For more on Y-12 and the weapons build-up, see the Oak Ridge Environmental Peace Alliance, OREPA.org.
Ill-Informed Distinction in Appeals Court Order
The appeals court opinion made one apparently ill-informed distinction between this case and two other Plowshares actions. In symbolic protest actions taken on top of Minuteman nuclear missile silos, the Silo Pruning Hooks (Carl Kabat, Helen Woodson, Paul Kabat, and Larry Cloud Morgan) hammered on silo N-5 in Missouri in 1985, and the Sacred Earth and Space Plowshares (Sisters Ardeth Platte, Carol Gilbert, and Jackie Husdon) did symbolic damage to silo N-8 in Colorado in 2002.
The appeals court opinion declares that unlike actions taken at weapons manufacturing sites, protests against sites with armed nuclear weapons on alert could still be characterized as sabotage because, “… even a brief disruption of [the Minuteman III’s] operations would have grievously impaired the nation’s ability to attack and defend. (Imagine, for example, if Soviet [sic] infiltrators had similarly disrupted the facilities’ operations in the minutes before a Soviet first strike.)”
This claim betrays profound ignorance of the US nuclear arsenal’s diversity, size, and destructive capacity—and of geopolitical events including the long-past dissolution of the Soviet Union.

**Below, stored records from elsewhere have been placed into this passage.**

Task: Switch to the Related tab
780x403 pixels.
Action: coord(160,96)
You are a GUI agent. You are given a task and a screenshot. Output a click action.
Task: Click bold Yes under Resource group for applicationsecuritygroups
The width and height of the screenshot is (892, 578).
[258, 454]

A computer glitch at Wyoming’s FE Warren Air Force Base in 2010 took 50 Minuteman missiles off-line but had, according to Lt. Gen. Dirk Jameson (USAF, Ret.), “no real bearing on the capabilities of our nuclear forces.” Gen. Jameson was a Deputy Commander in Chief and Chief of Staff of Strategic Command, which controls all 450 Minuteman III land-based ICBMs. Lt. Col. John Thomas, a spokesman for the Air Force’s Global Strike Command, said at the time, “The wartime capability of that squadron [of missiles] was never significantly affected.”

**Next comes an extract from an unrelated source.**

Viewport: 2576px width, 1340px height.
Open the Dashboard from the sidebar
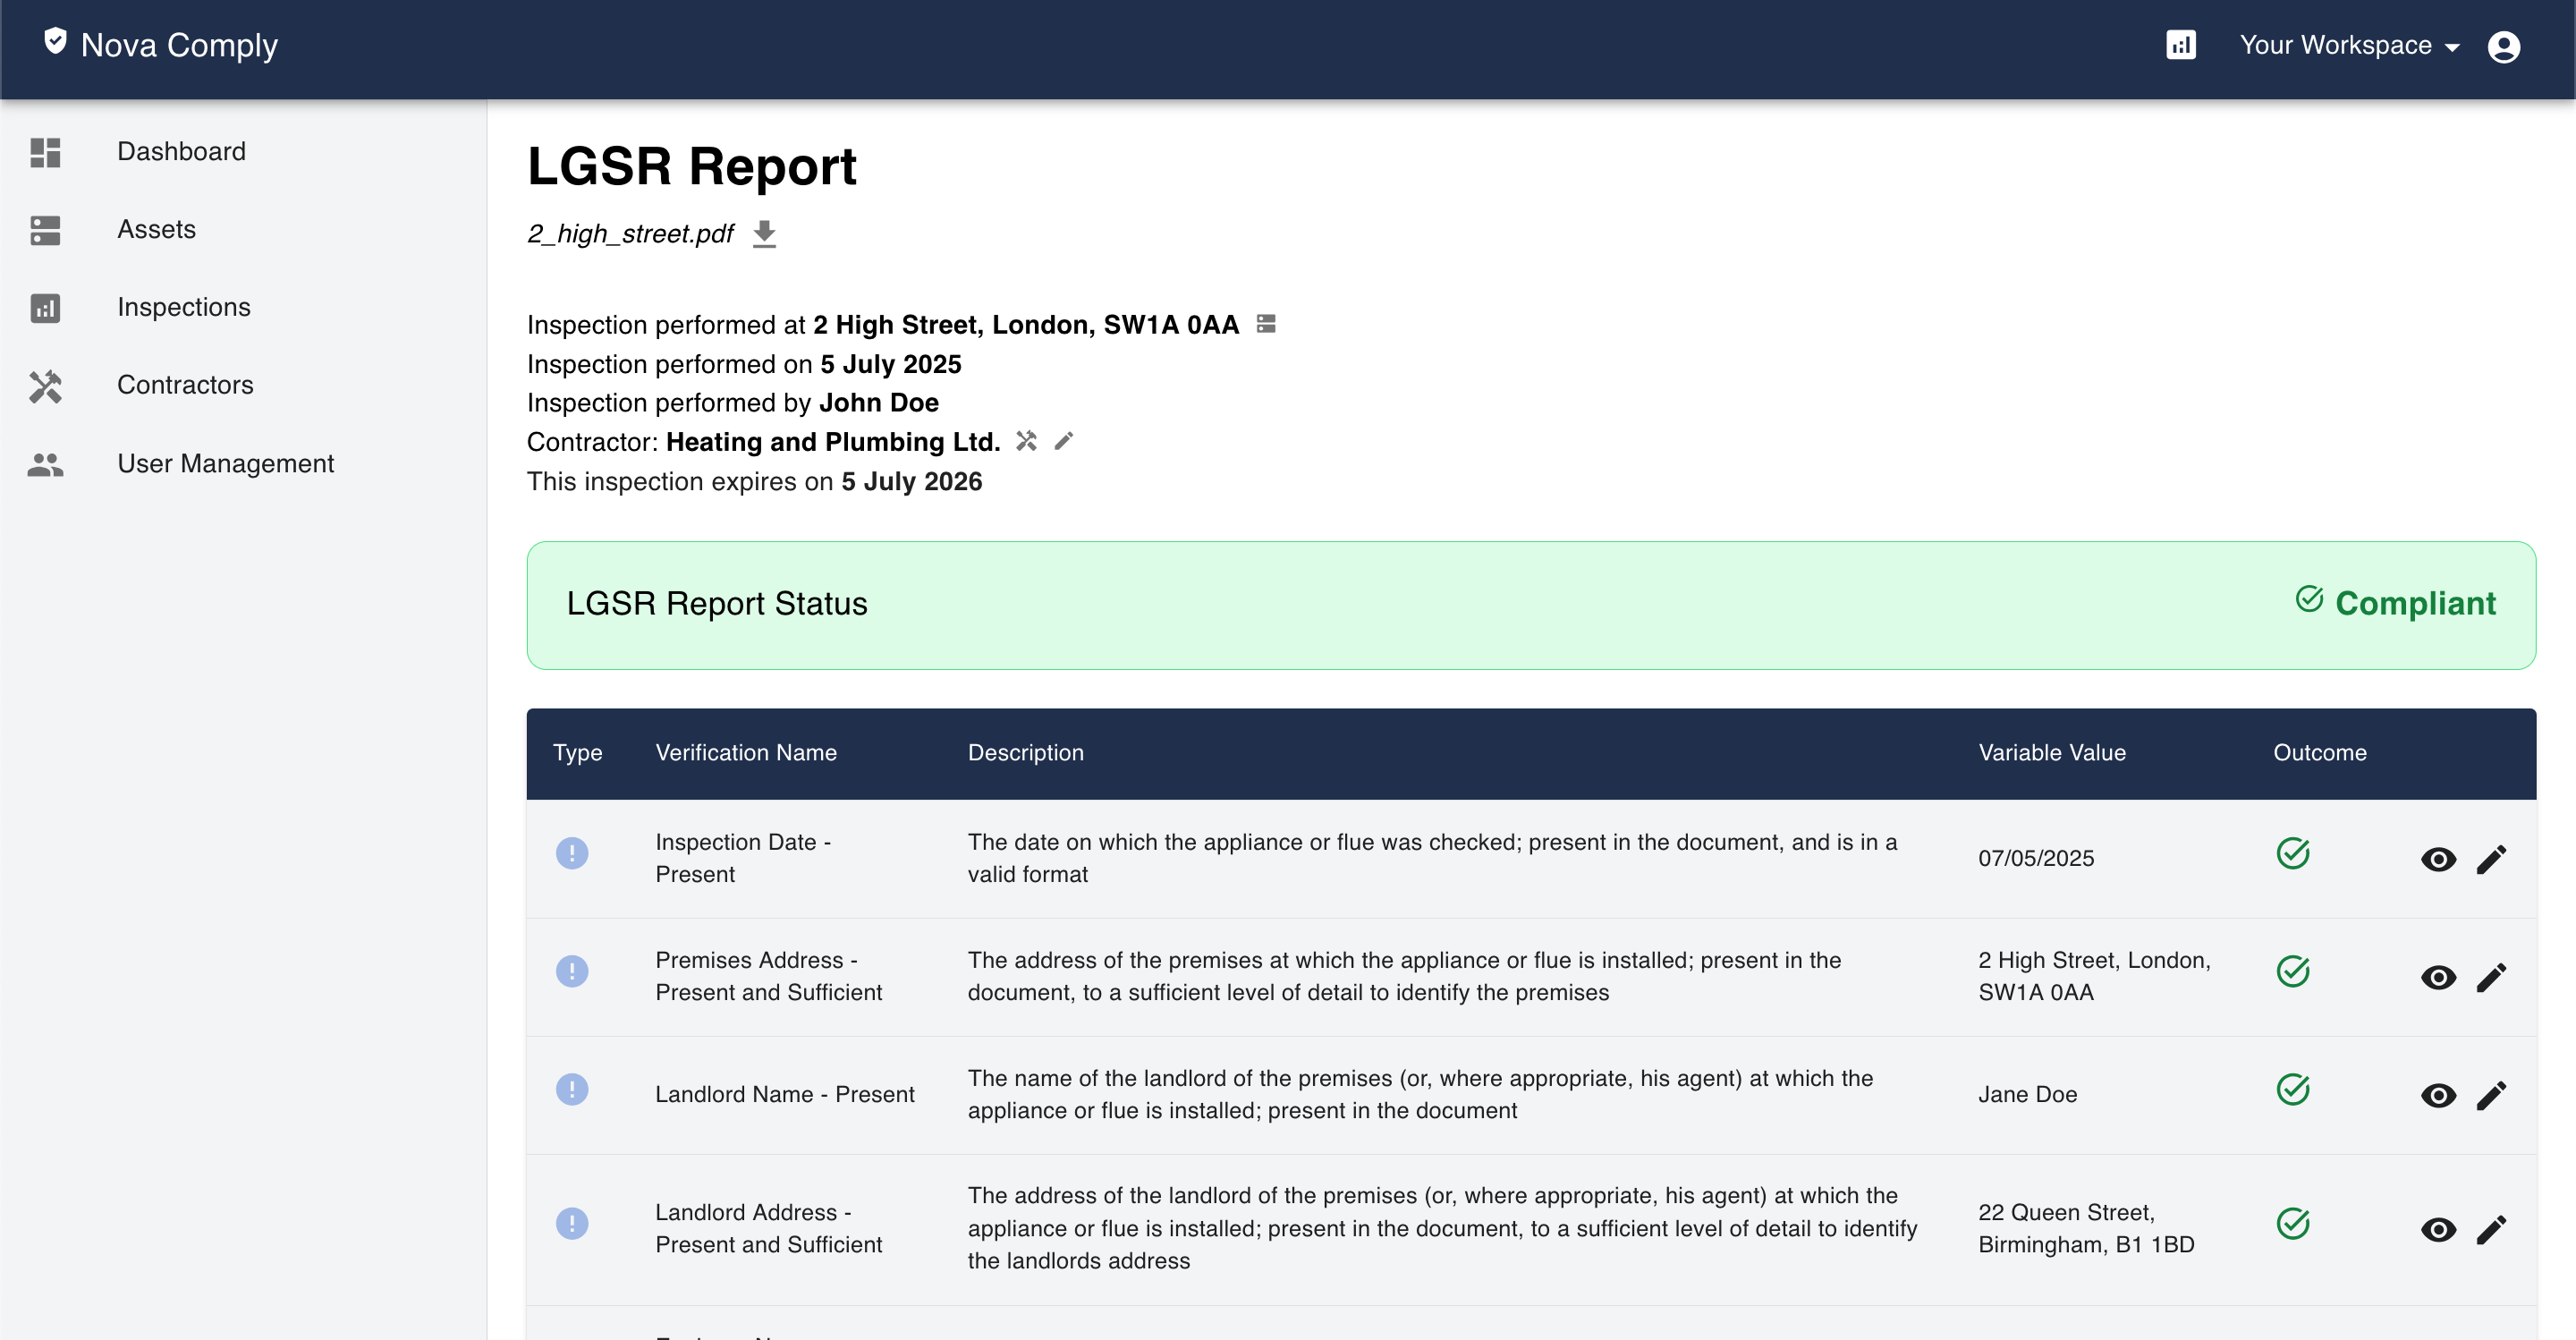pyautogui.click(x=181, y=151)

Additionally, the US has 14 Trident ballistic missile submarines, each armed with 24 missiles that carry at least five warheads apiece. If only four of these submarines are on patrol at any given time, their 480 thermonuclear warheads could incinerate all the major cities of the world, not merely those in “Soviet” [sic] territory.
The court also appeared ignorant of the fact that the Air Force regularly takes dozens of Minuteman III missiles off alert for repairs or replacement, meaning they are often “disrupted” without any consequent impairment of the government’s nuclear war readiness.
The appeals court cited testimony of an Air Force Lt. Col. who said, regarding missile protests, that “it would be unwise to launch the missile in those circumstances.”
Of course, thousands of authorities the world over have said it would be unwise to launch such missiles under any circumstances. Former Reagan Administration Presidential Adviser and Cold War hawk Paul Nitze said, “I can think of no circumstances under which it would be wise for the United States to use nuclear weapons, even in retaliation for their prior use against us.”